DANS L’EAU SALE. Ritratti d’artista
MAX TOMASINELLI

OPENING MERCOLEDì 25 SETTEMBRE 2019
FINO Al 26 OTTOBRE 2019

 
 

Dans l’eau sale

AGNESE LO VECCHIO

Quello che accade oggi è già avvenuto, probabilmente sotto forme differenti, ma è già accaduto. Mi riferisco al gesto performativo con lui l’artista esplora, si immerge e indugia, rendendo infine autentica l’immagine della propria opera.  

Maggiormente qui che altrove, la fotografia trancia all’improvviso altre possibilità: con una sola scelta, si assume la responsabilità che dal passato al presente, quella restituisca ugual valore, nonostante la scomoda posizione in bilico tra nuova cultura visuale e consuetudine stilistica.

Lontano dalle gittate corte della likeability, destinata come ogni moda ad affievolirsi, Max Tomasinelli si concentra da oltre dieci anni su un progetto che fa di mimesis e comunità il collante delle sue fotografie, oltre la sua fortuna in termini di conoscenza e verità. Sì, perché Max fa come Teju Cole in Città aperta: «Arrivò al telefono e disse, Pronto, chi parla? Oh, certo, come sta, ma mi scusi, mi ripeta dove ci siamo conosciuti. Glielo ricordai. Ah sì, certo. Rimane in Belgio per un mese, tre settimane, giusto? Quando parte? Ah, così presto. Be’, perché non mi chiama lunedì, possiamo uscire a cena o vederci prima della sua partenza».

Ed ecco che, grazie ad un numero telefonico, una mail o un incontro casuale, Max prende appuntamenti con gli artisti per fotografarli, oltre che conoscerli, e con l’intenzione di sapere come vivono, cosa pensano, come si esprimono, chi sono.

Più volte rimandati o annullati e persino velocemente interrotti, tutti gli incontri conservano sempre un paradosso, legato alla fotografia in quanto strumento. Ma tant’è: la posa, cioè, l’immobilità richiesta e l’impossibilità di rimanere completamente fermi, l’imbarazzo di essere osservati e l’inconveniente sensazione di sentirsi oggetto.

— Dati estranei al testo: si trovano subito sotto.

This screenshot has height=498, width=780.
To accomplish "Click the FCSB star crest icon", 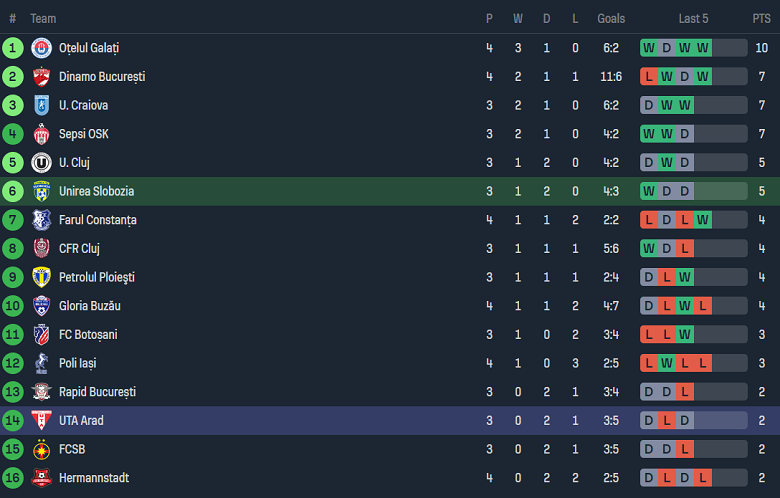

Farsi fotografare equivale a produrre un’immagine di se stessi che in potenza rivela ciò che in atto siamo già, al di là della resa. Che sia asettica, distaccata ed oggettiva oppure intima, accesa e soggettiva, Max ubbidisce alla regola di non agire “sulla fotografia”, modificandola o rinnovandone il linguaggio. Ma “con la fotografia” studia il legame che stretto unisce l’immagine di sé alla propria personalità e dunque ai luoghi di appartenenza. In questo senso, la posa è già di per sé fotografia, nella misura in cui dimostra tramite l’apparenza, un seme d’identità. Formulate le proprie associazioni tra un ritratto fotografico e l’altro, percepito un angolo o un solo dettaglio delle cose, Max rimpicciolisce o ingrandisce il formato delle proprie opere come se usasse uno zoom fotografico che impone un certo ritmo. O una certa necessaria stabilità all’interno di una vasca.

Il titolo dell’esposizione richiama chiaramente una fotografia scattata da Max nel 2007 sulle colline di Nizza, presso l’atelier spettinato di Ben Vautier. Sulla vasca in cui è immerso, l’artista francese scrive «On est tous dans l’eau sale de la bagnoire de Marcel». Una dichiarazione vera, se qualsiasi affermazione dopo Duchamp ha messo in discussione l’idea stessa di ciò che è e ciò che fa un’opera d’arte (e quindi un artista). Persistono allora gli interrogativi sulle nozioni di originalità, aura, progresso, capolavoro e autorialità che minacciano di destabilizzare i pilastri su cui la storia dell’arte stessa è costruita.

Al più audace, il compito di sollevare il tappo della tinozza.